MR: Quali sono i messaggi più importanti delle donne con le quali ha parlato della mutilazione genitale femminile?
HaH: I messaggi fondamentali delle vittime essenzialmente erano i seguenti: auspicano tutte che io possa fungere da loro portavoce, combattendo per l’eliminazione della pratica dell’FGM in Oman senza che loro debbano denunciarla personalmente.

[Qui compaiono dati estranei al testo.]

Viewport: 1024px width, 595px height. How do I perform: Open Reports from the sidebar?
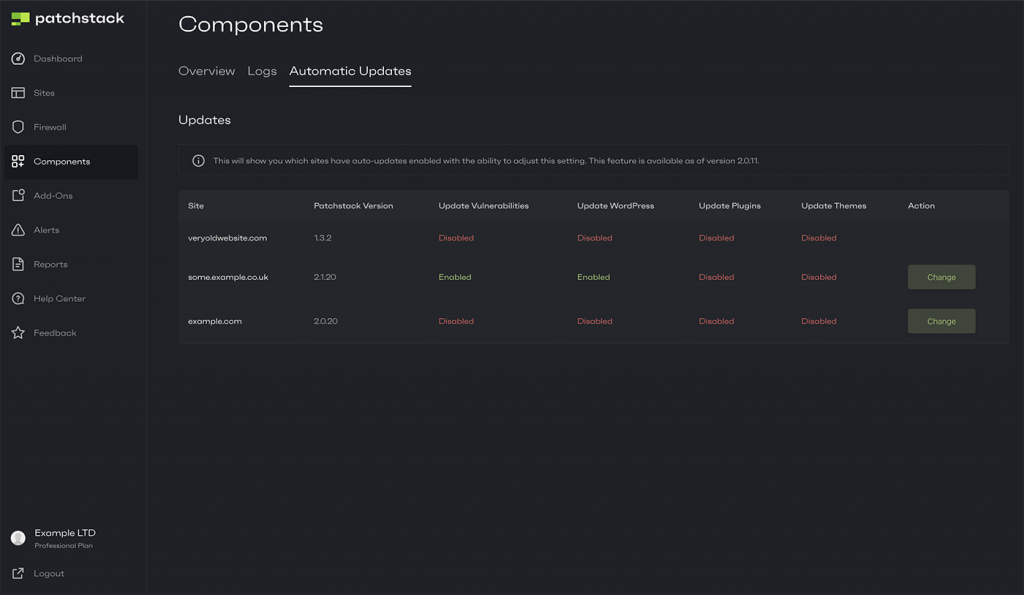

E proprio in questo messaggio consiste il problema principale: ovvero l’impossibilità di questa loro esigenza.
 
MR: Secondo Lei qual è la strategia migliore da implementare in Oman per combattere la mutilazione genitale femminile?
HaH: Le vittime devono parlare. Le autorità omanite devono criminalizzare la pratica della mutilazione genitale femminile e permettere la promozione di programmi di sensibilizzazione in loco per uomini e donne attraverso le NGO del paese. E poi abbiamo bisogno del sostegno del primo muftì del paese per porre fine alla pratica dell’FGM.
 
MR: L‘FGM non ha nulla a che vedere con l’Islam. Come femminista musulmana sono dell’idea che l’FGM si debba combattere nel nome del vero Islam. Che ne pensa di questo?  
HaH: Sono pienamente d’accordo. Dobbiamo lottare contro l’FGM partendo dall’Islam e dalla sua dottrina della creazione perfetta di Allah. Allah non ci permette di distruggere il nostro corpo e di mutilarlo.
 
MR: Quali sono le conclusioni principali del Suo studio sull’FGM?
HaH: Direi che le conclusioni principali del mio studio sono le seguenti:
– In Oman necessitiamo una ricerca nazionale sul tema della mutilazione genitale femminile.
– L’opinione dei religiosi sul tema deve essere conosciuta dal pubblico.
– Dobbiamo lasciar decidere le donne adulte se vorrebbero sottoporsi alla pratica o meno.
– Necessitiamo regole e leggi speciali per vietare l’FGM.
– Si devono avviare programmi e campagne di sensibilizzazione.
– Servono programmi di supporto per le vittime dell’FGM.  
– Il ruolo delle istituzioni e delle organizzazioni di donne nella società civile omanita va attivato per tematizzare in modo costante il problema dell’FGM nel contesto dei diversi progetti.   
– Serve una discussione trasparente sull’FGM nei diversi media locali.
– Si devono organizzare seminari, programmi e workshop sul tema.